:: Brief ::
Which of the lines below include "dropdown"? Each one should be copied out.
################
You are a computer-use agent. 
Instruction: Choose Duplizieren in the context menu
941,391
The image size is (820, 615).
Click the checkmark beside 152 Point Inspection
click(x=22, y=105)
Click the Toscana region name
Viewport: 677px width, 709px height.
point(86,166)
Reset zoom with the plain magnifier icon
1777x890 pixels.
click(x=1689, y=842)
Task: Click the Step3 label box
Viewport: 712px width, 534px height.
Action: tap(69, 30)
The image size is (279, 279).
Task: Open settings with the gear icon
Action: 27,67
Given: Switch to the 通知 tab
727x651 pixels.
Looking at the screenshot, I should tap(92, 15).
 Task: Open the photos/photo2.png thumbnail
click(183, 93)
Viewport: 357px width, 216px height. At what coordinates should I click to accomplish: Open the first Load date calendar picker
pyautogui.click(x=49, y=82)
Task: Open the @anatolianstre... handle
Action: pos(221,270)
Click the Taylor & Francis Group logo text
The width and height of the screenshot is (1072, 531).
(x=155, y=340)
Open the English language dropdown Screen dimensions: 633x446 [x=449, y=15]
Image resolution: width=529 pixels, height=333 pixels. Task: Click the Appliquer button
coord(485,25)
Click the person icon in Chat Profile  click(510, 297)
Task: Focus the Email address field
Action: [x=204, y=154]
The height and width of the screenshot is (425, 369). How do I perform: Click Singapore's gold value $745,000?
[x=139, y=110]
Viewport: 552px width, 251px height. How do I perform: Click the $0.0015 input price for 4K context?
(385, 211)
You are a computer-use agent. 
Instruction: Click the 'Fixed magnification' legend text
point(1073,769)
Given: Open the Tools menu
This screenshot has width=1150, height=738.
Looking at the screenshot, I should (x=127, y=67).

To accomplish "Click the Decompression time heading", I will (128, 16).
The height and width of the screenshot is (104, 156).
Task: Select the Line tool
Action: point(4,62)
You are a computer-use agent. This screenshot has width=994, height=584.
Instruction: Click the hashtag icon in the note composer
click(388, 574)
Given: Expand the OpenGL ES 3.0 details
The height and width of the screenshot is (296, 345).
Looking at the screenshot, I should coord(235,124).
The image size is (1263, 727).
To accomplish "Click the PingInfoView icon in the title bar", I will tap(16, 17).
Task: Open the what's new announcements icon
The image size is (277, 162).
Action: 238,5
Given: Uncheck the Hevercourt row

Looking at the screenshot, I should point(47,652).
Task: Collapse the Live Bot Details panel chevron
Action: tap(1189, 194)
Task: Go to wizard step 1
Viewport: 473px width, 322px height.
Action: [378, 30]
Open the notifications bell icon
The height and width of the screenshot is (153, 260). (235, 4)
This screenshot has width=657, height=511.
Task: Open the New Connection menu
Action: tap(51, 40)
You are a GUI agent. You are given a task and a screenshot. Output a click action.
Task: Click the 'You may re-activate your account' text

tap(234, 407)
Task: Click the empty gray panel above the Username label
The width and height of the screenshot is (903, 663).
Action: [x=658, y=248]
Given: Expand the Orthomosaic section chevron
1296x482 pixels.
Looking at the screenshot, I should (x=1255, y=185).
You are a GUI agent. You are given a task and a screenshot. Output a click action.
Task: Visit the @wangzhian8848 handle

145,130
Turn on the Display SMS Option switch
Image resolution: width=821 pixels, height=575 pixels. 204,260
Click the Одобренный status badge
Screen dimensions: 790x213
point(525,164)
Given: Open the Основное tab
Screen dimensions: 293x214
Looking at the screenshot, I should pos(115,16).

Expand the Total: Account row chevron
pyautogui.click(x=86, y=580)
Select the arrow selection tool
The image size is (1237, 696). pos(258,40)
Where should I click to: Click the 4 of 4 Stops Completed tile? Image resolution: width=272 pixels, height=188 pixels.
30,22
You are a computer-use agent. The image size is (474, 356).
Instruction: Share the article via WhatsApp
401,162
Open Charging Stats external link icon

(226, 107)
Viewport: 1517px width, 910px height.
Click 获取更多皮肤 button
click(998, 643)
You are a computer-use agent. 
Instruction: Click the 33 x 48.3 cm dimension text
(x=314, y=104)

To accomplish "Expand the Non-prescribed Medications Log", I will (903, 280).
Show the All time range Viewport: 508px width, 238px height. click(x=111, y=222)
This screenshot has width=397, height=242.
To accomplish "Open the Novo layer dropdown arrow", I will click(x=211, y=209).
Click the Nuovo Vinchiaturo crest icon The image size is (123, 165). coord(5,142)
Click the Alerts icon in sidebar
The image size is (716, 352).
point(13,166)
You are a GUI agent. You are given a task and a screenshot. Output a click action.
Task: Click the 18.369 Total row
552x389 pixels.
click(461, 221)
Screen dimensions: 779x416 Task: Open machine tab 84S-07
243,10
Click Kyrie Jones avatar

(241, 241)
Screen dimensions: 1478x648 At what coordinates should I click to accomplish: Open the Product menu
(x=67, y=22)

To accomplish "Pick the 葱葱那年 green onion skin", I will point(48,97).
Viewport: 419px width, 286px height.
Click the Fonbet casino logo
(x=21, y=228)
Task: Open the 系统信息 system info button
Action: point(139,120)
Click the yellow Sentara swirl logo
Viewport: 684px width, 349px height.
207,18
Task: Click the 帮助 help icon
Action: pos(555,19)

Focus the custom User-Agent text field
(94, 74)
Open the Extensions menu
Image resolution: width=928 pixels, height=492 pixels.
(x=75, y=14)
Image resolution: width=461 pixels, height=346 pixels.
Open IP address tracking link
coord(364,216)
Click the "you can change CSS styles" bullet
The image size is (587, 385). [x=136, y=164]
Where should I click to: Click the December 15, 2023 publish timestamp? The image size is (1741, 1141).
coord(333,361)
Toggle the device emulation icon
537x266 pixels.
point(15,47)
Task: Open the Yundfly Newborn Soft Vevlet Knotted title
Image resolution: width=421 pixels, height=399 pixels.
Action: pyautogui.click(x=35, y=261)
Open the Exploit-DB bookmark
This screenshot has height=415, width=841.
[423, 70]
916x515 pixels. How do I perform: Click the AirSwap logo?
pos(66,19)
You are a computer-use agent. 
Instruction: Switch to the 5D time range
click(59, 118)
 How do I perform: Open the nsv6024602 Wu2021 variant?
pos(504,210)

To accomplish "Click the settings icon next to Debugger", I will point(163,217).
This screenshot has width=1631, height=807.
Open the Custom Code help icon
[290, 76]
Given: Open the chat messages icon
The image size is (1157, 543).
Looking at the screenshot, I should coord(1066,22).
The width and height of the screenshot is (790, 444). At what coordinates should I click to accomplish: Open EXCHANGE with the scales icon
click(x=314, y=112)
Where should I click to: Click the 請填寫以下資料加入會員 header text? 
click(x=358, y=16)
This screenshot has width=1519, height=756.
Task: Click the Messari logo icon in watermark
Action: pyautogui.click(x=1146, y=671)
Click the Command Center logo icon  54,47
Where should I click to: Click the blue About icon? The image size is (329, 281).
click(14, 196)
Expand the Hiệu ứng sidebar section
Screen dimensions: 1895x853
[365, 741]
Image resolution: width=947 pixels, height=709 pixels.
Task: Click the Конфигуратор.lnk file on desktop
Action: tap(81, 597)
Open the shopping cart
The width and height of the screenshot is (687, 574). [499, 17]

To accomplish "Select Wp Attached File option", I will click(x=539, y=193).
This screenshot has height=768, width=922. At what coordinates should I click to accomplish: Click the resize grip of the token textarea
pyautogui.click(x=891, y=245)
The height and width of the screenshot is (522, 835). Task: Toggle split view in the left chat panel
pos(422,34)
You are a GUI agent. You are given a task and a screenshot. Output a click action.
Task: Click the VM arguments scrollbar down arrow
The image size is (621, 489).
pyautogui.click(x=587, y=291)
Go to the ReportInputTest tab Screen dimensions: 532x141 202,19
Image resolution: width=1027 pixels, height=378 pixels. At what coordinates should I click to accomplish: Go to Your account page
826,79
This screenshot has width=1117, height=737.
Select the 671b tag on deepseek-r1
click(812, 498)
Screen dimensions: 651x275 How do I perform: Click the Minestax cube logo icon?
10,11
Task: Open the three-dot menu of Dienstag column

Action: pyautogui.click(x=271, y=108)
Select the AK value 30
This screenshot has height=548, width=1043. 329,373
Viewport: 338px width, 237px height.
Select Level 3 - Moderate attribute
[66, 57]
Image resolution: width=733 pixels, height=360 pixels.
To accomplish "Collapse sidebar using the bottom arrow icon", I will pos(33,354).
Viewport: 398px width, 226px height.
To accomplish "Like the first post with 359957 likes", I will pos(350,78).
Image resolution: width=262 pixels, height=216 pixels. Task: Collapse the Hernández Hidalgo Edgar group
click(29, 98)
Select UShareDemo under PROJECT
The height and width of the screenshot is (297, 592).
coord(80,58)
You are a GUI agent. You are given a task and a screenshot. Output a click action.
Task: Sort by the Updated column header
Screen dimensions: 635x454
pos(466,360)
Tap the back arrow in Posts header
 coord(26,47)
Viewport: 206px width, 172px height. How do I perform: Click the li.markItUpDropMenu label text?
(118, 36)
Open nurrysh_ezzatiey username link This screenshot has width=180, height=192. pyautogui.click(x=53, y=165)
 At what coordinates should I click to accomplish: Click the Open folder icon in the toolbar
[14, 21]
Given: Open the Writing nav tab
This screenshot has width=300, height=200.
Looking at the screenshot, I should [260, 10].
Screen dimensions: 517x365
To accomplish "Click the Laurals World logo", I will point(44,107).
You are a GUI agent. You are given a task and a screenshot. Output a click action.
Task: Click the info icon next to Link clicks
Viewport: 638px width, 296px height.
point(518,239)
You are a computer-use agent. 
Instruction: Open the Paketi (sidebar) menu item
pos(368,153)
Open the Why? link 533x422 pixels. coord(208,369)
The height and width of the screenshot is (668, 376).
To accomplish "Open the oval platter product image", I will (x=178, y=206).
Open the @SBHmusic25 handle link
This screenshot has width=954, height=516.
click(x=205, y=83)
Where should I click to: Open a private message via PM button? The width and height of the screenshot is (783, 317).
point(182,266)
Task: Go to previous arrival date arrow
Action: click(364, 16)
################
:: Task result ::
Open the English language dropdown Screen dimensions: 633x446 [x=449, y=15]
To accomplish "Open the Novo layer dropdown arrow", I will click(x=211, y=209).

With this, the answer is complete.